[Opening Material supplied section]

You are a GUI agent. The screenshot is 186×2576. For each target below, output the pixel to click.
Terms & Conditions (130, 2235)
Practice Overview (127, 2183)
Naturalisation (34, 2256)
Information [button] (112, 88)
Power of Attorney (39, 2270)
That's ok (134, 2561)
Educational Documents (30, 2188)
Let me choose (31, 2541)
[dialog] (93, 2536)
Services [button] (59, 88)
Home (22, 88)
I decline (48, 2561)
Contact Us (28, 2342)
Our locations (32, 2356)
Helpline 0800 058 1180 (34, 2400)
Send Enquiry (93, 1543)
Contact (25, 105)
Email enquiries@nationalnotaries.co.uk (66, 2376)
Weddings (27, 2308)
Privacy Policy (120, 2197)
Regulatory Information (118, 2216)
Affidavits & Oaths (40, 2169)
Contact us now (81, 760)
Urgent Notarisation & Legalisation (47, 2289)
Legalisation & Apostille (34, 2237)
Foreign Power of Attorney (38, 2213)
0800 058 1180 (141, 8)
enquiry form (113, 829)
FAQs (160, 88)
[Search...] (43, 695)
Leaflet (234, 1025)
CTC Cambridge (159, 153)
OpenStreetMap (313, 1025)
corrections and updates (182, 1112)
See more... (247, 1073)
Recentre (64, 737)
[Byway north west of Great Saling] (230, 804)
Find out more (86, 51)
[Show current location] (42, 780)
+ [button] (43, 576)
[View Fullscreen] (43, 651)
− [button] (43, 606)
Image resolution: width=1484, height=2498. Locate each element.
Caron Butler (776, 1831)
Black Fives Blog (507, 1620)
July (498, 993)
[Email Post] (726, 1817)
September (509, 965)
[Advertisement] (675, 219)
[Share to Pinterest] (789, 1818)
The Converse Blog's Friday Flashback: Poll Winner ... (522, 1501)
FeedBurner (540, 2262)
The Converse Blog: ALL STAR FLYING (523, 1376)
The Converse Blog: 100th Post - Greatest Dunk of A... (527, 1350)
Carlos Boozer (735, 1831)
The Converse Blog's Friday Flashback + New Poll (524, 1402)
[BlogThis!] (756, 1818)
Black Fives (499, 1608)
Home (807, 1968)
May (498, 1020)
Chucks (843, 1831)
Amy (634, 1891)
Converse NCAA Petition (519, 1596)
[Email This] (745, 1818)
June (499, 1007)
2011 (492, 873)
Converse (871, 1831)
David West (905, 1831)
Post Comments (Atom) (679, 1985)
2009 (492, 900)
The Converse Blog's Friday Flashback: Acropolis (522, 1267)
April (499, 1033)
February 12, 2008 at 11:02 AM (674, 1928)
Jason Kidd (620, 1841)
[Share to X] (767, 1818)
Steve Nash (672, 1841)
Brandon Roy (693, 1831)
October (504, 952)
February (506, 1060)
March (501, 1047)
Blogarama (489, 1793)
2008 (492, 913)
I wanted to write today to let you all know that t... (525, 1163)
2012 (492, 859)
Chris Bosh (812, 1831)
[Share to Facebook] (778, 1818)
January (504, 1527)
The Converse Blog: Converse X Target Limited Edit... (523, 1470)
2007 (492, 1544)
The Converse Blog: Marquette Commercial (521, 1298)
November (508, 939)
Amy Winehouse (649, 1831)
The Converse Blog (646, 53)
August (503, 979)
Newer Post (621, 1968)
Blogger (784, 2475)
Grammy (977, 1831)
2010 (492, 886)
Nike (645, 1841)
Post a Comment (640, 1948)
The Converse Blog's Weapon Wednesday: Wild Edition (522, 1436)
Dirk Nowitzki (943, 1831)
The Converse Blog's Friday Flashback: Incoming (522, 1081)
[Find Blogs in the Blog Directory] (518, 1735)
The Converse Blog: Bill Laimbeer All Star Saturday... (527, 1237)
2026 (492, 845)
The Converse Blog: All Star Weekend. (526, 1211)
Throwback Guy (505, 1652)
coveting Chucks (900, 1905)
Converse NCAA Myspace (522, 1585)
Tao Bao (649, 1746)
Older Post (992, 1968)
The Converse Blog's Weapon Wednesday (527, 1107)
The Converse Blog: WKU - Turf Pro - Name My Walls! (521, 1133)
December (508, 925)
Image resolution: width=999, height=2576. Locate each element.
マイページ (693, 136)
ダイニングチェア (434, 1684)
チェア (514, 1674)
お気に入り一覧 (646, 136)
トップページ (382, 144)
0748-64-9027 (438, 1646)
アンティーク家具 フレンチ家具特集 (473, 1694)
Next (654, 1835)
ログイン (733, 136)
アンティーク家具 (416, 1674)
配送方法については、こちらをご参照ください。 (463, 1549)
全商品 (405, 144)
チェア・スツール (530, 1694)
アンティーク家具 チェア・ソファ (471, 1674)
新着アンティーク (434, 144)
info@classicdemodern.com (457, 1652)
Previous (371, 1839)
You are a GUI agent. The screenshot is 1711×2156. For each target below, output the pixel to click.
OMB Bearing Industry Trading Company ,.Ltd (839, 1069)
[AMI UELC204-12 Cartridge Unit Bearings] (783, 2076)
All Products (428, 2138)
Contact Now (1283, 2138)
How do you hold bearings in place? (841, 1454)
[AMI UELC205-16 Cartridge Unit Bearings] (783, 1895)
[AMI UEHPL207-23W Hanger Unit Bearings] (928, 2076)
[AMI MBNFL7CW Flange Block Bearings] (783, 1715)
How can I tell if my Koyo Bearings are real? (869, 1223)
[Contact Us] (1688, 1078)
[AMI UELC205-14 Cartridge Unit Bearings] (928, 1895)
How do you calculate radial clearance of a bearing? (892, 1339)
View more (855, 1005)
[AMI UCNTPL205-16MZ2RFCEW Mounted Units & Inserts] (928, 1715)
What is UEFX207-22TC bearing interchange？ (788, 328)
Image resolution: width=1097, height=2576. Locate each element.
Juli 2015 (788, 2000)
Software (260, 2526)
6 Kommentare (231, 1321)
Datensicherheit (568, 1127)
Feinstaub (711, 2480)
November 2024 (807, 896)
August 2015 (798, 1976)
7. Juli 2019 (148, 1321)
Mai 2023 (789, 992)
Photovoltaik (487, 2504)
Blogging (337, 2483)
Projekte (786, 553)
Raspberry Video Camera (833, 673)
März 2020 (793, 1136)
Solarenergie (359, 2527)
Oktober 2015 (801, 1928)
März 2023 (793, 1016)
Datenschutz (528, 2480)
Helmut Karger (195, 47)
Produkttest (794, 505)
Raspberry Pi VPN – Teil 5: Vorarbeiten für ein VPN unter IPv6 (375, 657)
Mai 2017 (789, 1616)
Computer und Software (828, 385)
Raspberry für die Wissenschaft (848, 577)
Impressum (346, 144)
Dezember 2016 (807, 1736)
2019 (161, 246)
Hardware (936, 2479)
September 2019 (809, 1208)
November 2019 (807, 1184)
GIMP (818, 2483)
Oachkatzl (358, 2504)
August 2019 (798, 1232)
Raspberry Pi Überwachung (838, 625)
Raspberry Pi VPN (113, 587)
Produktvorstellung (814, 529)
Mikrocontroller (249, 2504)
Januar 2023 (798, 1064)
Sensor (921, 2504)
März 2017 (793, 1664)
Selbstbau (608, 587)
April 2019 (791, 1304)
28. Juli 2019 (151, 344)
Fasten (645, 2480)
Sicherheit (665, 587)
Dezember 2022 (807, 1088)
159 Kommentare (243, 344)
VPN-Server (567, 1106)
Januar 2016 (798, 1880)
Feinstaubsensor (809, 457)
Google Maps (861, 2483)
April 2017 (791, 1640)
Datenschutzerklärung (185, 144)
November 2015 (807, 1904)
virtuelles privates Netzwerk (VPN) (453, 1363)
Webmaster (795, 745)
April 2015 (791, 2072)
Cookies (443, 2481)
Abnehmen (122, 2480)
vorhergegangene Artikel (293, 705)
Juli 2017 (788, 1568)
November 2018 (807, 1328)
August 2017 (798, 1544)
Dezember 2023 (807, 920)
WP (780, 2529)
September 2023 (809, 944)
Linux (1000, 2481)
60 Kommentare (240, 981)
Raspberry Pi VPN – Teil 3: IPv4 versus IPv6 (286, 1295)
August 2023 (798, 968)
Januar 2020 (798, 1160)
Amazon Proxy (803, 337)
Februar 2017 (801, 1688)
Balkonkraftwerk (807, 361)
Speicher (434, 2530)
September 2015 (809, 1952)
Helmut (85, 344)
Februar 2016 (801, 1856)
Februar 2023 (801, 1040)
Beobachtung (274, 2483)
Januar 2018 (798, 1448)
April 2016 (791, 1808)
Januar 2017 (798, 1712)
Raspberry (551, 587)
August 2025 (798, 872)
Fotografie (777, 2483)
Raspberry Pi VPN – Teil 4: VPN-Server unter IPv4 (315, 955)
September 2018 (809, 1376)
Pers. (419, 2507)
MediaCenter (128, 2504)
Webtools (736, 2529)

[Closing Material supplied section]

Aim of the task
Everything in the material above from the line that has "July (498, 993)" through the line that has "2008 (492, 913)" must be duplicated exactly, with no other lines given.

Result of this exercise
July (498, 993)
[Email Post] (726, 1817)
September (509, 965)
[Advertisement] (675, 219)
[Share to Pinterest] (789, 1818)
The Converse Blog's Friday Flashback: Poll Winner ... (522, 1501)
FeedBurner (540, 2262)
The Converse Blog: ALL STAR FLYING (523, 1376)
The Converse Blog: 100th Post - Greatest Dunk of A... (527, 1350)
Carlos Boozer (735, 1831)
The Converse Blog's Friday Flashback + New Poll (524, 1402)
[BlogThis!] (756, 1818)
Black Fives (499, 1608)
Home (807, 1968)
May (498, 1020)
Chucks (843, 1831)
Amy (634, 1891)
Converse NCAA Petition (519, 1596)
[Email This] (745, 1818)
June (499, 1007)
2011 (492, 873)
Converse (871, 1831)
David West (905, 1831)
Post Comments (Atom) (679, 1985)
2009 (492, 900)
The Converse Blog's Friday Flashback: Acropolis (522, 1267)
April (499, 1033)
February 12, 2008 at 11:02 AM (674, 1928)
Jason Kidd (620, 1841)
[Share to X] (767, 1818)
Steve Nash (672, 1841)
Brandon Roy (693, 1831)
October (504, 952)
February (506, 1060)
March (501, 1047)
Blogarama (489, 1793)
2008 (492, 913)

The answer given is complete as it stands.